I used the following regex (in c++):

std::regex reg("^(.+):\\/\\/(.+@)?([a-zA-Z\\.\\-0-9]+)(:\\d{1,5})?([^?\\n\\#]*)(\\?[^#\\n]*)?(\\#.*)?$");


This worked quite fine in a online tester and MSVC++ 2015 Update 3 but fails on my build host where the host part matches both host and path.

Buildhost:


g++ (Ubuntu 5.4.0-6ubuntu1~16.04.2) 5.4.0 20160609

libstdc++6:amd64 5.4.0-6ubuntu1~16.04.2


I consider this an error because if I change the regex to this:

std::regex reg("^(.+):\\/\\/(.+@)?([a-zA-Z\\.0-9\\-]+)(:\\d{1,5})?([^?\\n\\#]*)(\\?[^#\\n]*)?(\\#.*)?$");


It works fine althought it should behave exactly the same.

Failing regex: https://ideone.com/7n2JdK

Working regex: https://ideone.com/6NMPUW

Do I miss something really important here or is this an error within libstdc++6 ?

The only difference is on the char class:

[a-zA-Z\\.\\-0-9] // not working
[a-zA-Z\\.0-9\\-] // working

Answer

This is clearly a bug because "[.\\-0]" should be parsed as a character class matching a character that is either . or - (since the hyphen is escaped with a literal \) or a 0. For an unknown reason, the hyphen is parsed as a range operator and the [a-zA-Z\\.\\-0-9]+ subexpression becomes equal to [a-zA-Z.-0-9]+. See this regex demo.

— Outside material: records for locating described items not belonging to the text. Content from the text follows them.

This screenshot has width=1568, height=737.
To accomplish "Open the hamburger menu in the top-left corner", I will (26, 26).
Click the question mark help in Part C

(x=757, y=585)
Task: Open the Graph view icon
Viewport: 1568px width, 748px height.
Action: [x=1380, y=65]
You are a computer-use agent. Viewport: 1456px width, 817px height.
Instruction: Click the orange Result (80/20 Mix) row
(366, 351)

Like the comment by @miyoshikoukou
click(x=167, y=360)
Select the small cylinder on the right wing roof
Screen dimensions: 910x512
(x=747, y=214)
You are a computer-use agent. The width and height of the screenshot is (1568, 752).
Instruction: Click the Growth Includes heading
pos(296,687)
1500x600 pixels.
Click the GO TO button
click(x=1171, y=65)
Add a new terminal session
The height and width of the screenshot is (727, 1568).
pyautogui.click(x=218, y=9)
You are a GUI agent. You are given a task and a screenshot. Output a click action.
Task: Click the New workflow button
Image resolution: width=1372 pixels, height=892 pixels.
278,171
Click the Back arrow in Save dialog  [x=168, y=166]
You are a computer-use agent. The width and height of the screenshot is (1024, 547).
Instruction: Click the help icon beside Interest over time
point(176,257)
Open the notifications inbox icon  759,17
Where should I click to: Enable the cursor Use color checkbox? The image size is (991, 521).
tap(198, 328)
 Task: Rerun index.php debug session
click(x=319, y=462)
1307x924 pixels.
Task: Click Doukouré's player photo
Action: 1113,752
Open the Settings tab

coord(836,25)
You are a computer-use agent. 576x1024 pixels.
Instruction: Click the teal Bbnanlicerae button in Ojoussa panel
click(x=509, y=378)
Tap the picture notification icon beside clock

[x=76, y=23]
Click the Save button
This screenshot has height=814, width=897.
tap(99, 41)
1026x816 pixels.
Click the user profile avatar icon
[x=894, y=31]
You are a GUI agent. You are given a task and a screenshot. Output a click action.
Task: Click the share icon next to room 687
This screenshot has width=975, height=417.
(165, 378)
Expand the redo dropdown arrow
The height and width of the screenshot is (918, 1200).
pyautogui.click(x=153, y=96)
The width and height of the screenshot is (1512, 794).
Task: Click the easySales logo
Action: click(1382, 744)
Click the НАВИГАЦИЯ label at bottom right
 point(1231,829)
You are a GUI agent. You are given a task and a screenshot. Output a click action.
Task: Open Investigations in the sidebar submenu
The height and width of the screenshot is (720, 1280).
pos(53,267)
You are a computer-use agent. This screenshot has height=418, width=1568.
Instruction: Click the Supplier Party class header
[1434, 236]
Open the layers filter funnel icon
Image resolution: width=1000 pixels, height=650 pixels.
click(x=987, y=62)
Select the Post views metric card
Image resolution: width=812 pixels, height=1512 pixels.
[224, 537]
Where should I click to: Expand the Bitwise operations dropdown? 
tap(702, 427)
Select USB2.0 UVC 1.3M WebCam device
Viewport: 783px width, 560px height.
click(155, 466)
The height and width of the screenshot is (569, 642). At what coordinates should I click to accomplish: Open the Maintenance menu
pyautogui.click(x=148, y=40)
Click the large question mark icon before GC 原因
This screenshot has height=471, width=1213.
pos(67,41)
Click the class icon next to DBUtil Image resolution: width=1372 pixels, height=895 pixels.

The second expression works because a - at the end of the character class (and at its start) is always parsed as a literal hyphen.

Another example of the same bug:

std::string uri = "%";
std::regex reg(R"([$\-&])");
std::smatch match;
std::regex_match(uri, match, reg);
for(auto& e: match)
{
   std::cout<< e.str() <<std::endl;
}

The [$\-&] regex should not match %, it should match $, - or &, but for whatever reason, the % (that is between $ and & in the ASCII table) is still matched.